───── Data records ─────

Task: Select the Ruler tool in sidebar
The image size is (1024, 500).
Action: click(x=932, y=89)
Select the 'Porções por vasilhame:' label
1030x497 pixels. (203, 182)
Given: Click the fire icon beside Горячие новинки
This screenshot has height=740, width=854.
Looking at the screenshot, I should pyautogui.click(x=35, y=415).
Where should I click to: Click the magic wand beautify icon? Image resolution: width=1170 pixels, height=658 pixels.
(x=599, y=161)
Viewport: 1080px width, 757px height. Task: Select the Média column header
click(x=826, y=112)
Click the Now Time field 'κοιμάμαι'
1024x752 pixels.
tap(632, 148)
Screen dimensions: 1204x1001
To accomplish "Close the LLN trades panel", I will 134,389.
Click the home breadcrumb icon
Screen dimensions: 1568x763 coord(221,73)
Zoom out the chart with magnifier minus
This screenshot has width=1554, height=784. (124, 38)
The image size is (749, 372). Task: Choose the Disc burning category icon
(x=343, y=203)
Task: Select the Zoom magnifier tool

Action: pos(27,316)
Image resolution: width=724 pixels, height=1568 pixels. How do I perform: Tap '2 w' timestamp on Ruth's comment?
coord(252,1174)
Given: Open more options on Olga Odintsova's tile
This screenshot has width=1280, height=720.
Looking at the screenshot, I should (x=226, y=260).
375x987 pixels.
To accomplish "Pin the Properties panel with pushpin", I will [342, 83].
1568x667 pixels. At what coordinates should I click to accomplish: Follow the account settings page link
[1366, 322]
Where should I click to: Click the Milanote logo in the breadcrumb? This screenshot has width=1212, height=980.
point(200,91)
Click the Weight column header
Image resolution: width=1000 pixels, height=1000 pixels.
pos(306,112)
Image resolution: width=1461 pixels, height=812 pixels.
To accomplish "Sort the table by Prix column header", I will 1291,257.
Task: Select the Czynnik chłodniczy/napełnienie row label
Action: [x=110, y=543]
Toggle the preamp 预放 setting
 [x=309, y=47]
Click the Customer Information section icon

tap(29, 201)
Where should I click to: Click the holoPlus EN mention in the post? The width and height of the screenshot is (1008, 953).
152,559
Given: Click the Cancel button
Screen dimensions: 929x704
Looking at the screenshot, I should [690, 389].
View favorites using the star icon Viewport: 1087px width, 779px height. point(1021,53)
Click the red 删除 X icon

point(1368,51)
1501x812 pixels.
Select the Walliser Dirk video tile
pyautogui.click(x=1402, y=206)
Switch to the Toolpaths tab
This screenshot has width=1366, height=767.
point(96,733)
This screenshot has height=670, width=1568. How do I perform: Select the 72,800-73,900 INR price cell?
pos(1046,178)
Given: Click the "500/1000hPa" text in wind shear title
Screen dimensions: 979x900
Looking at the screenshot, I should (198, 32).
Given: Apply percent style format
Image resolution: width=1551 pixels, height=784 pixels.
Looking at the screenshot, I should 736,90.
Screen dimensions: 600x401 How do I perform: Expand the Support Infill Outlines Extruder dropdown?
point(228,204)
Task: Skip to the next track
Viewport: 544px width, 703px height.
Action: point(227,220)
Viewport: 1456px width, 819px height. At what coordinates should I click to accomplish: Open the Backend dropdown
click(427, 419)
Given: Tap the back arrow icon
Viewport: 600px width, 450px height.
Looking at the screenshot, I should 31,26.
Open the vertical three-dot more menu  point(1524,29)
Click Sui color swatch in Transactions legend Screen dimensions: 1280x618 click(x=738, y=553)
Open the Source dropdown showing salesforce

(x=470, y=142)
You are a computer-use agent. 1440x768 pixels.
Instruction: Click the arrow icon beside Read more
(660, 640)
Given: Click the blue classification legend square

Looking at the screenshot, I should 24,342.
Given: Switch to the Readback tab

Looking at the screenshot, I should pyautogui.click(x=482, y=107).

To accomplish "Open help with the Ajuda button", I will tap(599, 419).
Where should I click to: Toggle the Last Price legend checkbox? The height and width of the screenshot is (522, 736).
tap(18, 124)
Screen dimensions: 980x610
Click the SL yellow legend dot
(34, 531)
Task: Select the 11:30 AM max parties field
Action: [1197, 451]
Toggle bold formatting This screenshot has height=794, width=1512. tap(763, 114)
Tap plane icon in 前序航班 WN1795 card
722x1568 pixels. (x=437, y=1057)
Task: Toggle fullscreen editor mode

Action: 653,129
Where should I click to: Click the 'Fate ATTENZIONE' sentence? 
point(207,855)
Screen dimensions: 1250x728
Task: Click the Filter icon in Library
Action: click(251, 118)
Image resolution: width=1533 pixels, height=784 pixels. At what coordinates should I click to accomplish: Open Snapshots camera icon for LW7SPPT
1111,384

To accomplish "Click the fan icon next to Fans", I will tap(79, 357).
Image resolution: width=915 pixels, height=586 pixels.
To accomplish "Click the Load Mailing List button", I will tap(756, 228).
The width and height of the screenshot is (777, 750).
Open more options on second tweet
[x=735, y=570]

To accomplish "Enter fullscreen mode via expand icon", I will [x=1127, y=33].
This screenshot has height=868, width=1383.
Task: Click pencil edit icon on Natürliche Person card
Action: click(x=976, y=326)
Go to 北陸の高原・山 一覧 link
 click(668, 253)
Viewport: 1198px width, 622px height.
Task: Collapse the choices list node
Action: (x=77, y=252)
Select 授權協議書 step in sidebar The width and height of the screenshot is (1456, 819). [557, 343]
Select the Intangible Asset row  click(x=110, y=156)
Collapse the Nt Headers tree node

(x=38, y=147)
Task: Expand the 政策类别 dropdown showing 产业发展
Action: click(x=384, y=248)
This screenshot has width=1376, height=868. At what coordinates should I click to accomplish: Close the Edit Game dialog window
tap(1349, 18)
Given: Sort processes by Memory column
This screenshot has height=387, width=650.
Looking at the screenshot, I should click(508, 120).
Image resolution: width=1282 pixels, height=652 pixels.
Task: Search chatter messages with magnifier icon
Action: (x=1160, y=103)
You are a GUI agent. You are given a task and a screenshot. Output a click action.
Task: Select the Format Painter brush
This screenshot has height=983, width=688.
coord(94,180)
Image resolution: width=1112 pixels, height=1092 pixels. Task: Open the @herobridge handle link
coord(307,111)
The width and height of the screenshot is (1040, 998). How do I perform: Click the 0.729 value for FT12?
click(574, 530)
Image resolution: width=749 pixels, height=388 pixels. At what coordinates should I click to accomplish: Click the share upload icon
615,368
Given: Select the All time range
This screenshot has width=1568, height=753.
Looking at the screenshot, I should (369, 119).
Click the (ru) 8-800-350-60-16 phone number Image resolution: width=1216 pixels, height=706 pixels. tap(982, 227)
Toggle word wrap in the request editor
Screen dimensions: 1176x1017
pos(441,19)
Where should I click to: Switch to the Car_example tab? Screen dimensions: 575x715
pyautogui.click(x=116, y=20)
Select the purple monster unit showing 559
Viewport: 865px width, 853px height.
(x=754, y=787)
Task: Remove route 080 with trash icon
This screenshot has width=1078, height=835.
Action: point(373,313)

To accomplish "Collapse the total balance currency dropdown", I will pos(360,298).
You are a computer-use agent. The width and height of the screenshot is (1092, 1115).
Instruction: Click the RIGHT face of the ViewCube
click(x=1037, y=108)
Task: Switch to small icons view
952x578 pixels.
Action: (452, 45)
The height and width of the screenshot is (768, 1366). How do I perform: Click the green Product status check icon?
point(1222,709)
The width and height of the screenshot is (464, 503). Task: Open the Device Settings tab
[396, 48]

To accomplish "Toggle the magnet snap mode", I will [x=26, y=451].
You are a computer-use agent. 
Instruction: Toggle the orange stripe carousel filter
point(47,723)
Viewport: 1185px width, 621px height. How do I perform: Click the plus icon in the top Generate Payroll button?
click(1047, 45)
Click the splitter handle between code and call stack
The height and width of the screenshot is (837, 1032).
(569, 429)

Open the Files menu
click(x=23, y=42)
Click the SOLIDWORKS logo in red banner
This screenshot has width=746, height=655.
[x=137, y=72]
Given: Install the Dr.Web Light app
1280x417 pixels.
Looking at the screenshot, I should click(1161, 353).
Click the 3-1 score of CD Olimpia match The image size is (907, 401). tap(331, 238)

─────

If a line in the listing holds the word "panel", copy it out.

To accomplish "Close the LLN trades panel", I will 134,389.
To accomplish "Pin the Properties panel with pushpin", I will [342, 83].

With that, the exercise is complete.